There’s a reason why we are drawn to the genre — but I can’t watch anymore
It’s no secret that our society is obsessed with the true-crime genre. Some of the most popular shows of the past few years have been true-crime documentaries, such as “Dahmer — Monster: The Jeffrey Dahmer Story” and, “Making a Murderer.” Lots of people even confess to falling asleep to murder podcasts. Why is our culture so fascinated with rape, homicide, and the dead female body?

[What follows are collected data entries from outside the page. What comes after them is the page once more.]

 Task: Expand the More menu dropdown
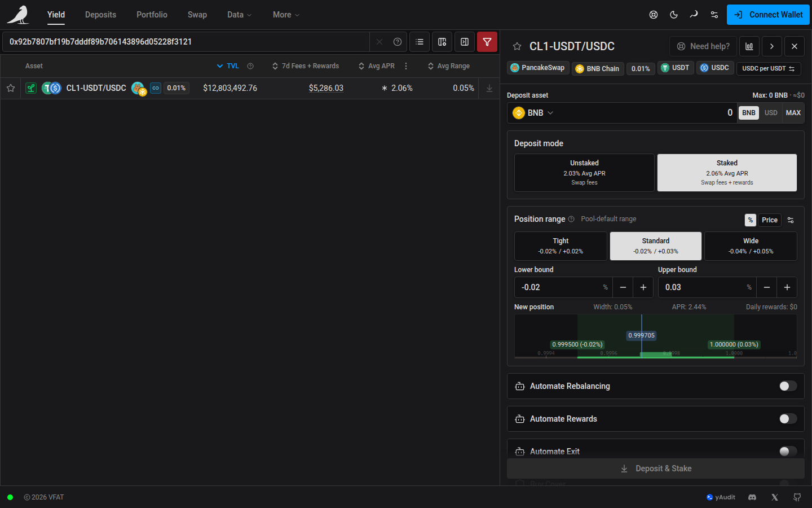tap(286, 15)
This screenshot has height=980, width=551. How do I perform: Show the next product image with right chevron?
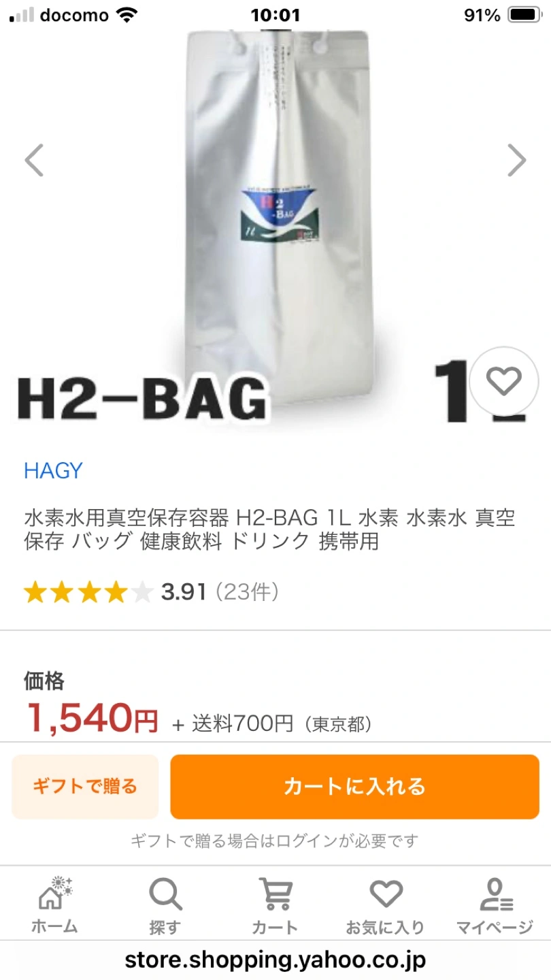point(517,161)
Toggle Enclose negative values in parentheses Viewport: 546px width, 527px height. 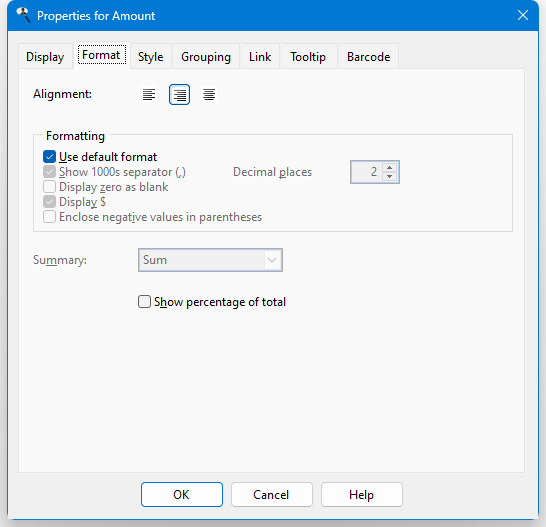[49, 217]
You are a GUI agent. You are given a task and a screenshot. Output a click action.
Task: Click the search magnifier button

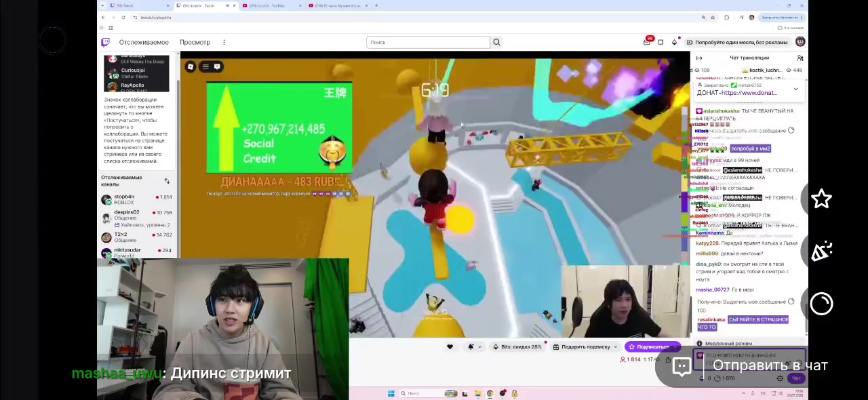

Interestingly, a 2010 study from the University of Illinois at Urbana-Champaign discovered that the women surveyed liked true crime more than the men did. Women seem to be particularly interested in the motives of killers, especially when their victims are women. Researchers have connected this back to our most primal, evolutionary mindset: survival. Many of us watch true crime to better understand criminal behavior and possibly lower the risk of becoming a victim ourselves. Though these shows tend to increase feelings of anxiety while watching, in the end, they bring viewers a feeling of relief because they escaped danger. The audience is left feeling like they had control over the outcome.
Some scientists believe our desire to watch people get murdered has something to do with emotional validation. As humans, it’s natural to want to feel things, like sadness, outrage, and, perhaps most importantly, empathy. Experiencing a horrified reaction to a brutal crime assures us that we are not bad people. But, too often, these shows exploit — and dehumanize — women’s bodies to evoke this type of reaction from the viewer.

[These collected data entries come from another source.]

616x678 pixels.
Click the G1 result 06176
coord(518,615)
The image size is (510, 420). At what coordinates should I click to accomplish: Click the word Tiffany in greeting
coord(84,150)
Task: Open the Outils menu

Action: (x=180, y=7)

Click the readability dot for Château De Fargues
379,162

In the United States, statistics show that one in four women aged 18 and older have been the victim of severe physical violence by an intimate partner. There are many different reasons a person stays in an abusive relationship, including fear, financial restraints, and shared children. But in most cases, the longer someone stays, the more isolated that person becomes.
It is common for abusive partners to cut their victims off from family and friends. I often wonder what I would’ve done had I known what my friend was going through, and the survivor’s guilt is real and unending. It plays and plays like a reel in my mind, repeating: I should have reached out more. I should have done something.

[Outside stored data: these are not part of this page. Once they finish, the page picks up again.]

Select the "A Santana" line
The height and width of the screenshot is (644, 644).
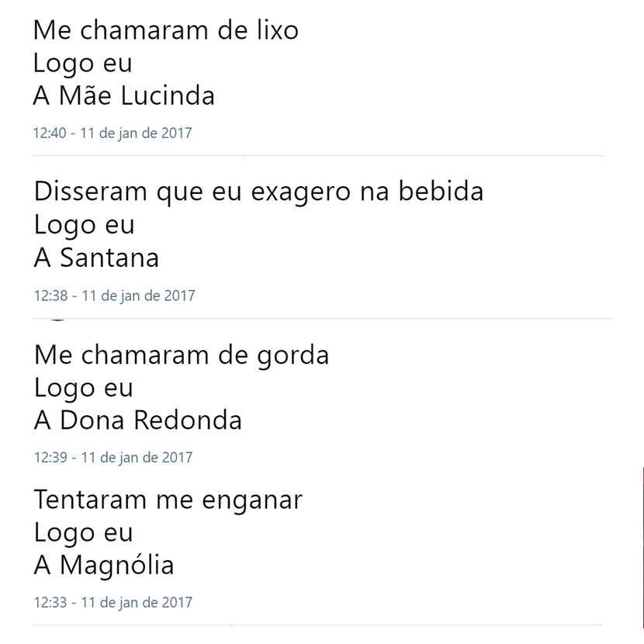pyautogui.click(x=96, y=258)
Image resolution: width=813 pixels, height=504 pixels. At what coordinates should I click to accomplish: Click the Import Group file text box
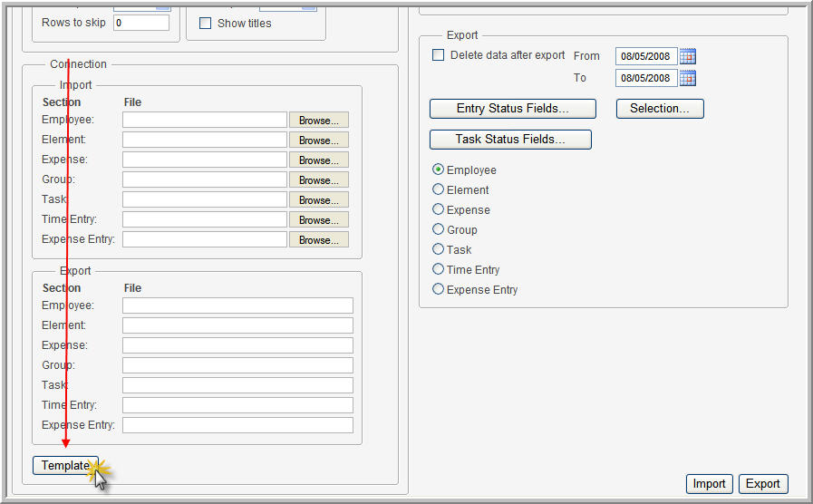(x=205, y=179)
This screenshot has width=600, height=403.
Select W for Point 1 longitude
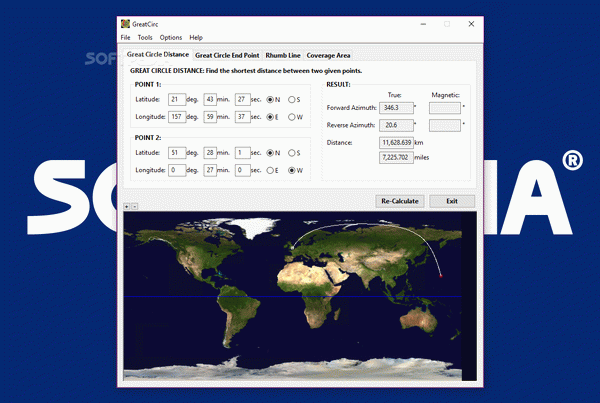point(291,117)
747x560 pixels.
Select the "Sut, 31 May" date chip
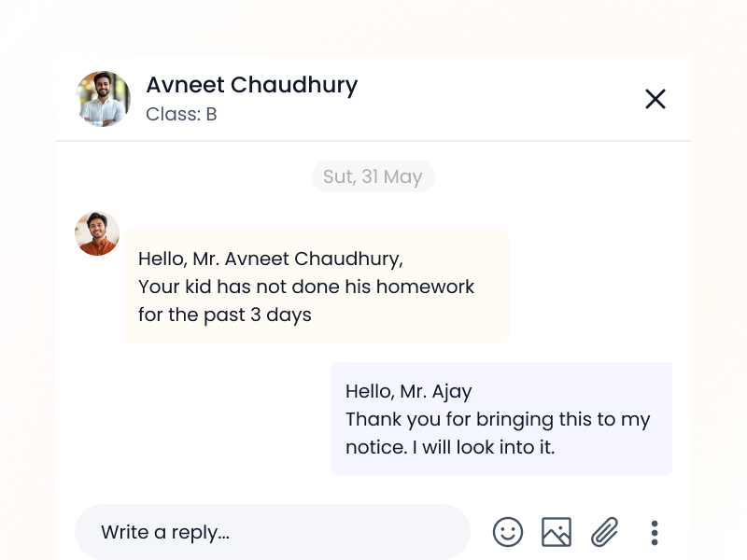[373, 176]
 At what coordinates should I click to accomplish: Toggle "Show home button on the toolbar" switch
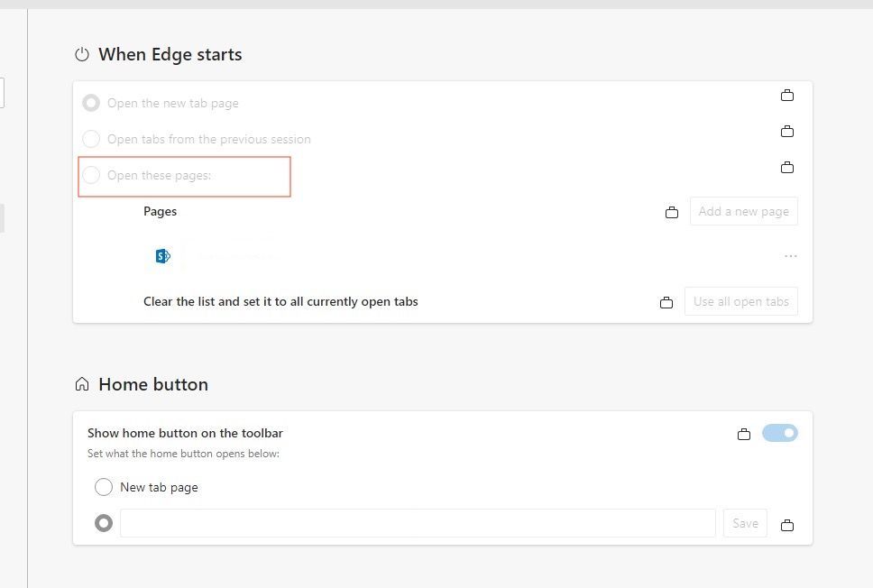tap(780, 434)
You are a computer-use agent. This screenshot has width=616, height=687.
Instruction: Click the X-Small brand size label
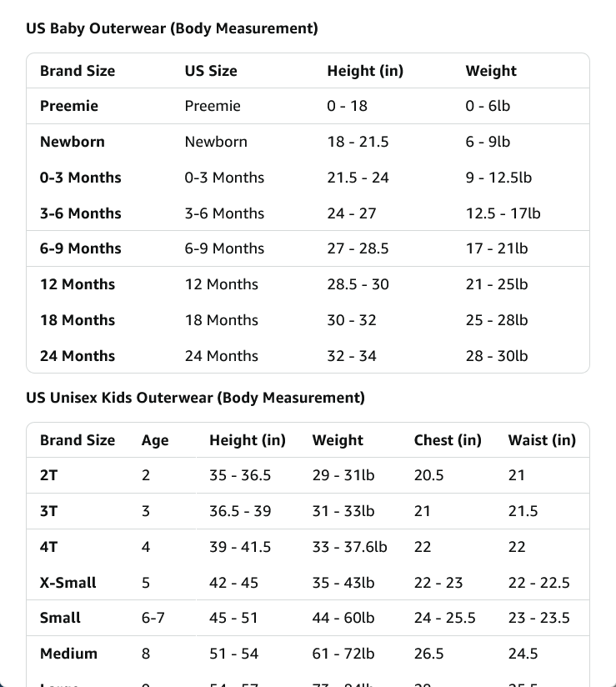[68, 583]
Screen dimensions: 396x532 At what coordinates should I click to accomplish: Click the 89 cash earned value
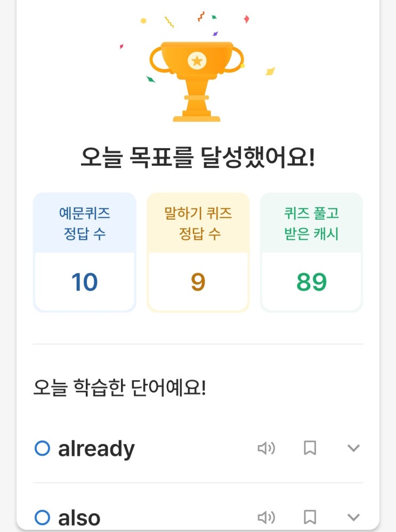pyautogui.click(x=311, y=282)
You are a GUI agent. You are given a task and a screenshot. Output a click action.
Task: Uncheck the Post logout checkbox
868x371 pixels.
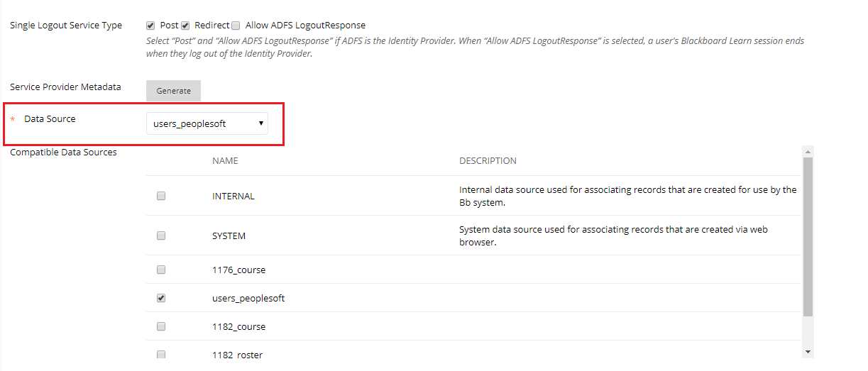tap(150, 26)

To me, Viv wasn’t just another victim; she isn’t just a statistic. She was a living, breathing, young woman, full of potential. Watching bereft family members on-screen becomes less abstract when you have witnessed real people mourn the loss of a loved one to an act of violence. I can’t watch the true-crime genre anymore for the same reason I don’t watch programs about breast cancer. After my diagnosis, I have a deep understanding that life is fragile and can be clipped like a thread. I still feel that sense of initial horror and outrage about what happened to Viv — but mostly, I just miss her every single day.
I often wonder what would’ve happened if Viv had made it onto that bus to New York. Would we have reconnected in the city and become roommates? Would we have navigated the chaos of our twenties together, like an episode of “Friends?” I like to think that Viv would have become a famous writer or a successful businessperson. But I’ll never know — she never got the chance to write her own ending.